Bisher geben ein größeres und ein kleineres Museum und ein Raum in einem weiteren Museum Einblicke in die Industriegeschichte. Das Kleine Industriemuseum befindet sich in der Altstadt, in der Spinnmühle an der Gutermann-Promenade am Main. Es ist von März bis November jeweils am zweiten und vierten Samstag eines Monats, von 14 bis 18 Uhr und zu Stadtfesten geöffnet.[36] Das Stadtgeschichtliche Museum in der Altstadt, mit dem ersten Tretkurbelfahrrad der Welt, ist derzeit (2018) wegen umfangreichen Umbaumaßnahmen geschlossen. Das ZF Sachs Museum in Oberndorf zeigt im großen Rahmen die Firmengeschichte von Fichtel & Sachs. Das Museum befindet sich innerhalb des Stammwerkes (heute ZF Werk-Nord). Eintritt und Führungen nur nach Anmeldung.[37]

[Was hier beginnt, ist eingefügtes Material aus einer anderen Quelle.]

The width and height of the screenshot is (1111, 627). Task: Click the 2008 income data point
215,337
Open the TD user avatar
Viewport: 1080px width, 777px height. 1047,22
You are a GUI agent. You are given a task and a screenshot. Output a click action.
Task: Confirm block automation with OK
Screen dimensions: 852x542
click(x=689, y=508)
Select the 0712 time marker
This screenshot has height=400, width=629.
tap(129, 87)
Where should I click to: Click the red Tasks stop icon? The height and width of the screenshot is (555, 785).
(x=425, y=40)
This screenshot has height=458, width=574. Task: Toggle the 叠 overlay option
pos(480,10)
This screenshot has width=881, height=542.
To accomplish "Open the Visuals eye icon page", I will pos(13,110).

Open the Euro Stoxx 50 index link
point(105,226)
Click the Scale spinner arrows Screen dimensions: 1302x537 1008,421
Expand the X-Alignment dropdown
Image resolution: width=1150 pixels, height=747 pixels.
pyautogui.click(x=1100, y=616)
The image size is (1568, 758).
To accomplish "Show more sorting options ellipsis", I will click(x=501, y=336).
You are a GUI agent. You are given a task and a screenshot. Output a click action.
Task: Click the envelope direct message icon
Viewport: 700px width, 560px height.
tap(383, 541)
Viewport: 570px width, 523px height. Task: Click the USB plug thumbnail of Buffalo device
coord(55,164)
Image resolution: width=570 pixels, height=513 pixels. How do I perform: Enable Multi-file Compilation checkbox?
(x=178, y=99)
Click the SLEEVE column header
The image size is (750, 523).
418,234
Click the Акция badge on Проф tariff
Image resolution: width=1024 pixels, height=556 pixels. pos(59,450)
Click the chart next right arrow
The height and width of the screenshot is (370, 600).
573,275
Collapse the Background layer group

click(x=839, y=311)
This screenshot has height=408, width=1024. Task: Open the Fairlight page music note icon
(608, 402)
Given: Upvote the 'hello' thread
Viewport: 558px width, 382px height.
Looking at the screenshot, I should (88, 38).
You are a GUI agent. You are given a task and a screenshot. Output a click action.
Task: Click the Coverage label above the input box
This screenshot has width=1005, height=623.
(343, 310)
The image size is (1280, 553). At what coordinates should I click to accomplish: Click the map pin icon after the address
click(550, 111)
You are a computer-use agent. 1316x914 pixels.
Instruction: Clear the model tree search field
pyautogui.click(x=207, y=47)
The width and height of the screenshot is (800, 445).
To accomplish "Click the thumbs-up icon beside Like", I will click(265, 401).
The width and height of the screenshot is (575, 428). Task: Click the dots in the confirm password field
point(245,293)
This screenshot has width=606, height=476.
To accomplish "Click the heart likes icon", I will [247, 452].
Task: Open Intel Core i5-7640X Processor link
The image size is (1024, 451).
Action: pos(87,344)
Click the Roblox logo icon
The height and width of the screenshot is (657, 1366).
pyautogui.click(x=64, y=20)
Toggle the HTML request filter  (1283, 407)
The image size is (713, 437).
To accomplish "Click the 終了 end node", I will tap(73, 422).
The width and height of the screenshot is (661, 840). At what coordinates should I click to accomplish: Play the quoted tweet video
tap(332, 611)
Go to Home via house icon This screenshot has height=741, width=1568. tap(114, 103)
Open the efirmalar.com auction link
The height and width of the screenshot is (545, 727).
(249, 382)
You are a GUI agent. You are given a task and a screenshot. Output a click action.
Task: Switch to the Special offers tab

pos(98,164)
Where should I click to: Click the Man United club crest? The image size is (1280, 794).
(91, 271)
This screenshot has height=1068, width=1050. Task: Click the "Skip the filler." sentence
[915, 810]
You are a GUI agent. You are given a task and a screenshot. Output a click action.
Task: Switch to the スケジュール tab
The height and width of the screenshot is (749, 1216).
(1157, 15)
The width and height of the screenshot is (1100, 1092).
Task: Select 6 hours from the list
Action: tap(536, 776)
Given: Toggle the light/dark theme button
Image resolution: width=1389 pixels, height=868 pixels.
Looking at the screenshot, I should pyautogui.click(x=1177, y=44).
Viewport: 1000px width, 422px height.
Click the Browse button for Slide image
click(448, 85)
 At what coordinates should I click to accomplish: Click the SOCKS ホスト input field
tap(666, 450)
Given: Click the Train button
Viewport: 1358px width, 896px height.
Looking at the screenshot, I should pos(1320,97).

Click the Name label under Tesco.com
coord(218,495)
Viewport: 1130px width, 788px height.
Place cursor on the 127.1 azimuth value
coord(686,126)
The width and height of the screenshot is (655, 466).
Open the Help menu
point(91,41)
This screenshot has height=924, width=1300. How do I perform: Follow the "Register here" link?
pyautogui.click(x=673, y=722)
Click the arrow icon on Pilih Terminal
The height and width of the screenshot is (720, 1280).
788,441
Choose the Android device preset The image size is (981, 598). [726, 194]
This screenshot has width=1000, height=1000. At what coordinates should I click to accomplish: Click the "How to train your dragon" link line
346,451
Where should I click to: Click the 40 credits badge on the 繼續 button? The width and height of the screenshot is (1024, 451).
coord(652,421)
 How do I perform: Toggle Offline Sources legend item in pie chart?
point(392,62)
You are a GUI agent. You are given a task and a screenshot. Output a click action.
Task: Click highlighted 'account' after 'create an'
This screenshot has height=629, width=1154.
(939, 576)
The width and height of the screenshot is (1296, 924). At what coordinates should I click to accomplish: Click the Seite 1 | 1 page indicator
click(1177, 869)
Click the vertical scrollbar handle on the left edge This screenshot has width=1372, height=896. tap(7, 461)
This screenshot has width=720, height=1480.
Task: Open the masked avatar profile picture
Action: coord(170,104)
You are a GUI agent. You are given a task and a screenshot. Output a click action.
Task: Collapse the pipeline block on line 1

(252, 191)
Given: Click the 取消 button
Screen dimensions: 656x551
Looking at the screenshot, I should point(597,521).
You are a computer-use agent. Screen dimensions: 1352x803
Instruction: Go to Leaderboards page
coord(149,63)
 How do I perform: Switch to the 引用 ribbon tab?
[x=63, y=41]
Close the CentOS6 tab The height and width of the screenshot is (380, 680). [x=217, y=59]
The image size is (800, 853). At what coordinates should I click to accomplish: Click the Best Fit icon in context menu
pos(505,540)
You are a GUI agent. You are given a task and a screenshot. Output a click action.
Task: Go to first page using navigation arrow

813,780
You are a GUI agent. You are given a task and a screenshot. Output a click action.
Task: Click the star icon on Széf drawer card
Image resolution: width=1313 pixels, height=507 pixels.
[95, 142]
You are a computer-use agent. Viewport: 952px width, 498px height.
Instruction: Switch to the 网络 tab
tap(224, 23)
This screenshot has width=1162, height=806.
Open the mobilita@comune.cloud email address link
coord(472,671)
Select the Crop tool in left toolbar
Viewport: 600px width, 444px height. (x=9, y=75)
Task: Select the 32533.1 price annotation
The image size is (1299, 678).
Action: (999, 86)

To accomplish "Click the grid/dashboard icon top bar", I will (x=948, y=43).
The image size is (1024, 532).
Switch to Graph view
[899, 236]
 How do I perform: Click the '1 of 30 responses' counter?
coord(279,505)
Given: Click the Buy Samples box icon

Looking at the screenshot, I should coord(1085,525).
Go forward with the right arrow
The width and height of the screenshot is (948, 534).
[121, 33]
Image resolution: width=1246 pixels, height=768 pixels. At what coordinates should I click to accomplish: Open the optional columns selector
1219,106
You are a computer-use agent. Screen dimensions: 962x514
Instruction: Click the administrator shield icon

In der Stadt zeugen, insbesondere an den Mainpromenaden, zahlreiche Denkmäler von der langen Industriegeschichte. Am Stadttheater steht ein Duplikat des Naben-Lagers von FAG Kugelfischer für das größte, 208 m hohe Riesenrad der Welt (siehe: FAG Kugelfischer, Peking Wheel).